I have successfully used RUVSeq to correct samples from a "classical" control vs treatment experiment for batch effects using RUVr, RUVg, RUVs and svaseq and all gave similar results, which were satisfactory.
Now I want to use RUVSeq in a clustering problem and I understand I can only use RUVs.
I obtained public RNA-seq from various tissues with replicates and after running RUVs, the resulting PCA doesn't separate samples by tissue, while the rlog'ed uncorrected counts and svaseq corrected counts resulted in the expected clustering by tissue.

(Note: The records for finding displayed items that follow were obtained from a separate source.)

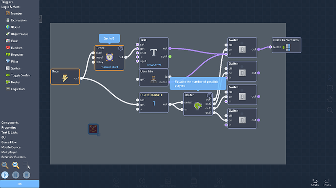The height and width of the screenshot is (188, 336).
Task: Open the Game Flow category
Action: coord(9,142)
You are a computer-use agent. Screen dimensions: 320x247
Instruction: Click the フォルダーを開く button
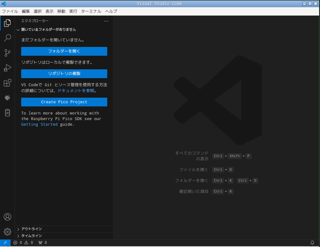(64, 51)
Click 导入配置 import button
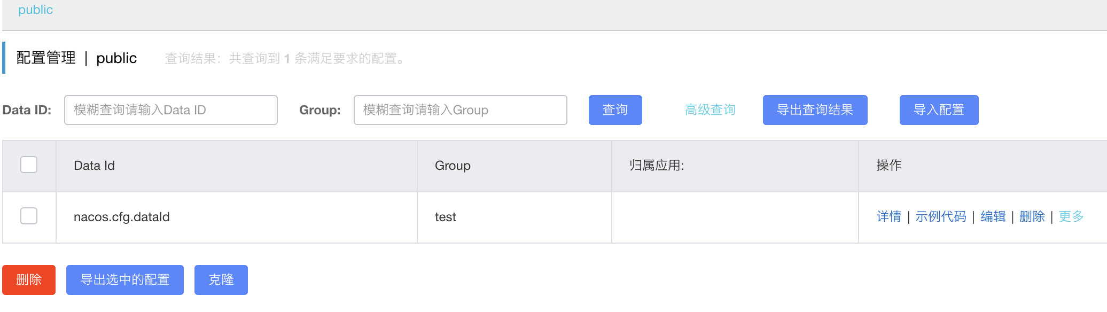This screenshot has width=1107, height=312. [939, 110]
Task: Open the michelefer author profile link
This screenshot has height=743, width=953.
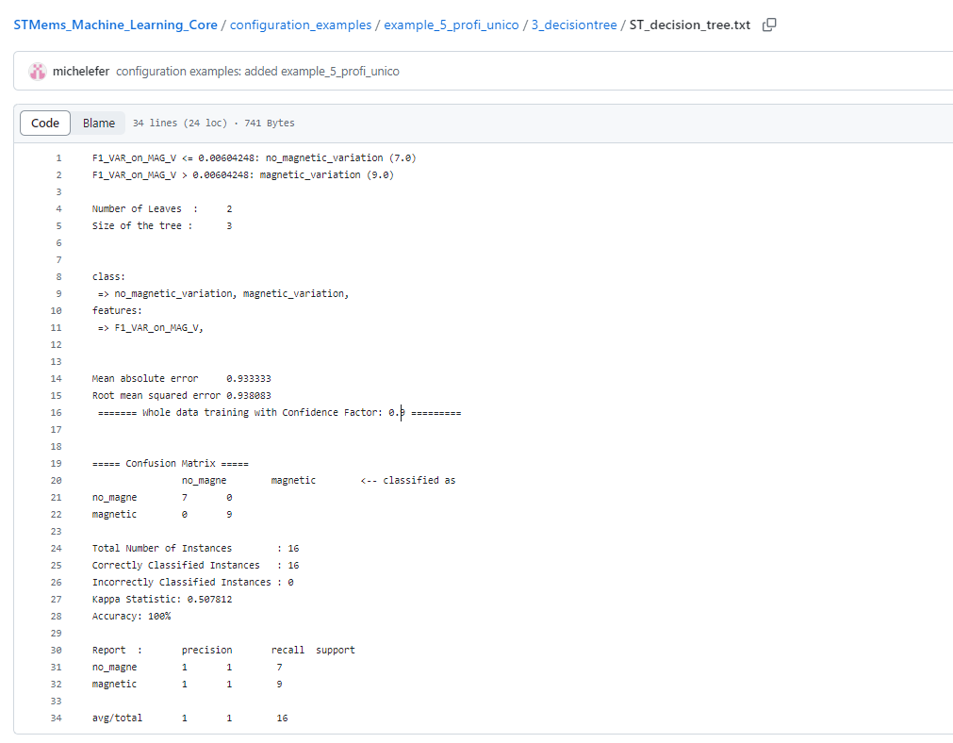Action: point(81,71)
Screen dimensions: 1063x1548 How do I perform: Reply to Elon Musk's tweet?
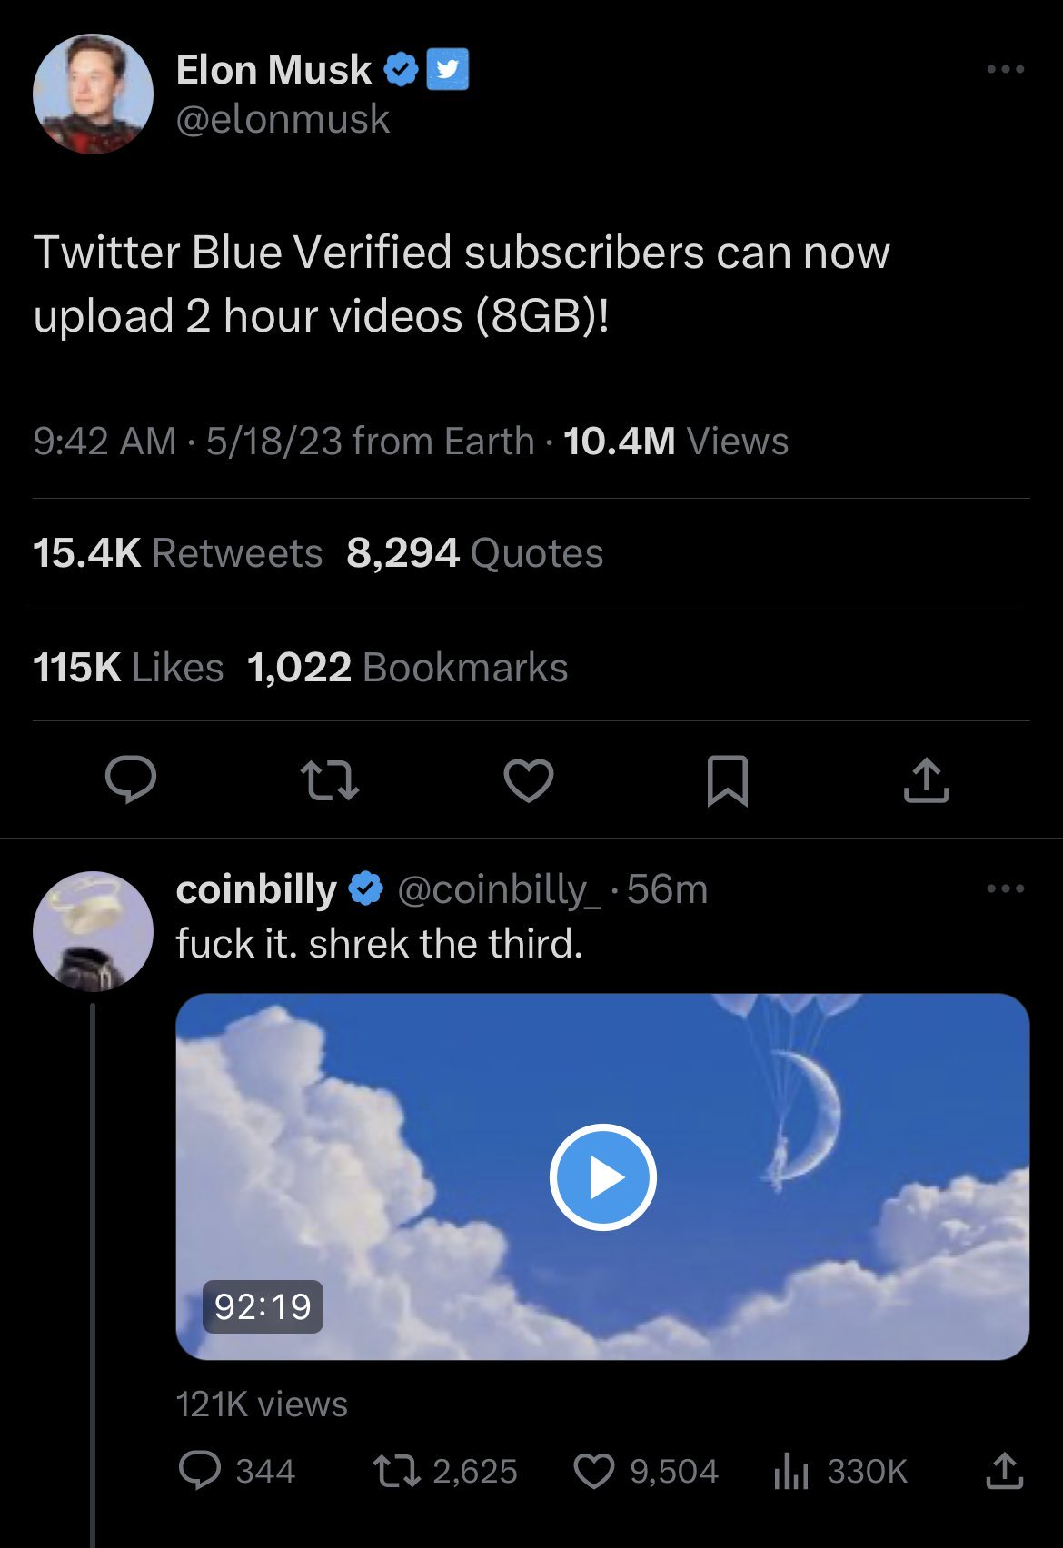pyautogui.click(x=131, y=780)
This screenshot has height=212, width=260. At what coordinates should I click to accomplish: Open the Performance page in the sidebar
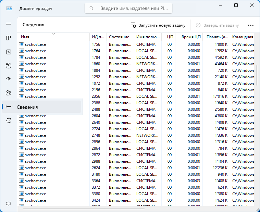pyautogui.click(x=9, y=52)
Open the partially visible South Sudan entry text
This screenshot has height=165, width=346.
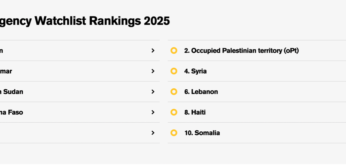(x=11, y=92)
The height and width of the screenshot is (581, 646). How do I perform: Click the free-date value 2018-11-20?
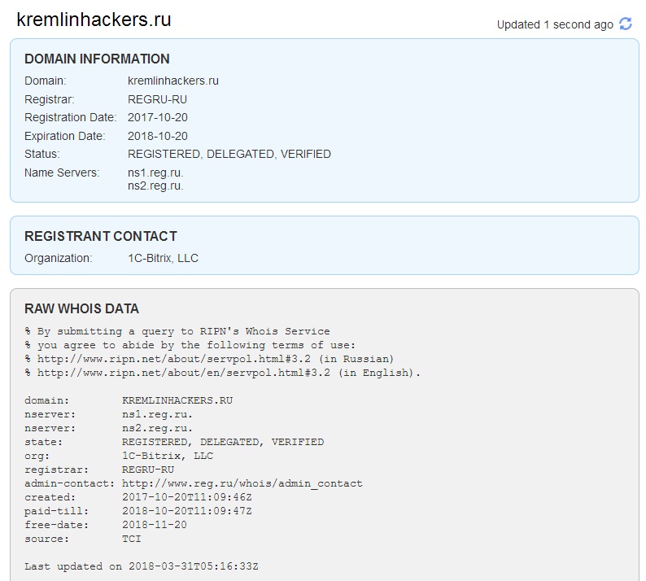155,525
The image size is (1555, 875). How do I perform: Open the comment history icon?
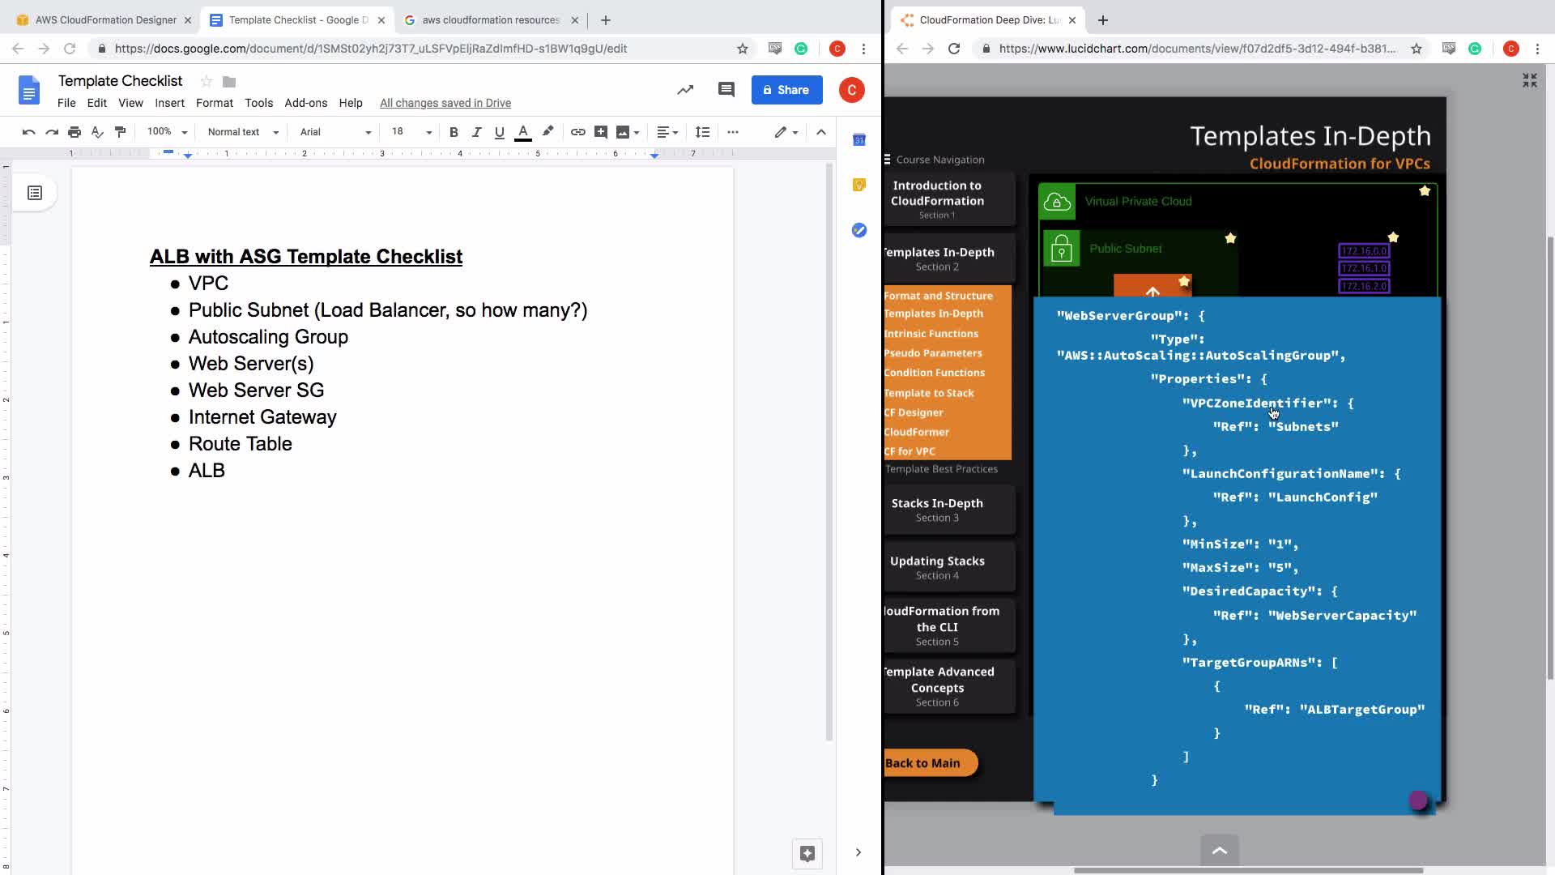click(x=726, y=90)
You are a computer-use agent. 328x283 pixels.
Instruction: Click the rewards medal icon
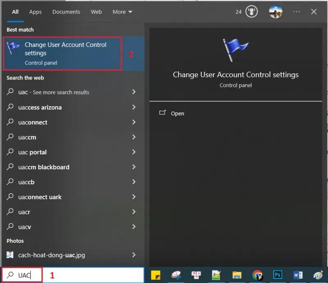[251, 12]
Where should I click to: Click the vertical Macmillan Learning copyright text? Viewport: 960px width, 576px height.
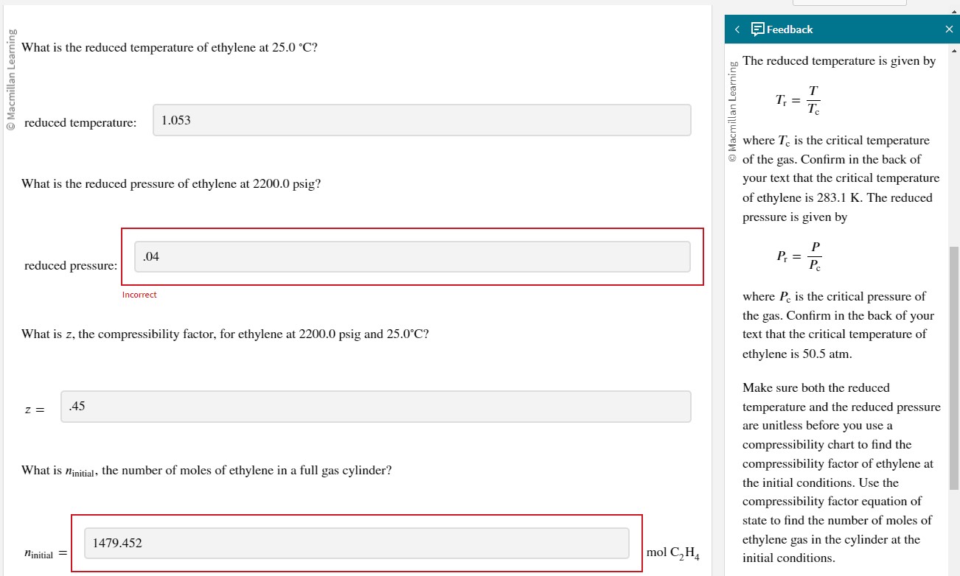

My question is: how to use RUVs in clustering problems? My code:
counts_norm = round(counts_deseq, digits=0) differences <- makeGroups(groups) batch_ruv_reps <- RUVs(counts_norm, rownames(counts_norm), k=3, differences) counts_ruvseq = batch_ruv_reps$normalizedCounts # plot PCA using this matrix
groups is a vector of tissue names, counts_deseq is a matrix of counts normalized using DESeq2's rlog function
differences is:
[,1] [,2] [,3] [,4] [,5] [,6] [,7] [,8] [1,] 1 2 3 -1 -1 -1 -1 -1 [2,] 4 5 -1 -1 -1 -1 -1 -1 [3,] 6 7 8 9 -1 -1 -1 -1 [4,] 23 24 25 26 27 28 29 30 [5,] 10 11 12 -1 -1 -1 -1 -1 [6,] 15 16 17 18 19 20 21 22 [7,] 13 14 -1 -1 -1 -1 -1 -1
I changed k and didn't get better results. Is there anything else I should be doing?
Thank you.
Thanks for your reply. I'm actually using the DESeq2 normalized counts, not rlog, unlike I said. I also tried using raw counts and the betweenLaneNormalization function but got similar results.
I am going to try what you suggested.